Commemorating the Town's Black Cemetery

Commemorating the Town's Black Cemetery

Putnam Valley residents who were not able to attend the unveiling on Juneteenth of a historic marker for the Larksburg Cemetery missed something special. Deputy County Historian Sallie Sypher gave a detailed account of the history of Sumner Lark, a civil rights lawyer who established the cemetery in the 1920s as part of a Black summer colony he developed on Barger Street. Sypher was followed by several speakers representing the legacy of Bishop Robert Larson, a prominent Harlem religious leader who continued to develop the community and cemetery after Lark's death. Larson and Lark are among about 30 congregants buried in the cemetery.

The unveiling ceremony was attended by county, state and town officials, as well as town residents and leaders of the Putnam Valley Historical Society.

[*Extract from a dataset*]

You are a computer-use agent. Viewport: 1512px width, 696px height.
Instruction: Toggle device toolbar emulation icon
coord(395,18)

The overwhelming sentiment expressed on this federal holiday was one of unity, both by the mostly white government officials and residents who were present at the event and by the mostly Black visitors from Brooklyn, Queens and beyond who seemed genuinely delighted by the town's initiative to honor the memory of two lesser-known but seminal religious and political leaders from their community.

After the unveiling of the marker, which apparently took more than a year and many letters and forms to secure approval for, Highway Superintendent Shawn Keeler placed the marker at the cemetery on Barger Street.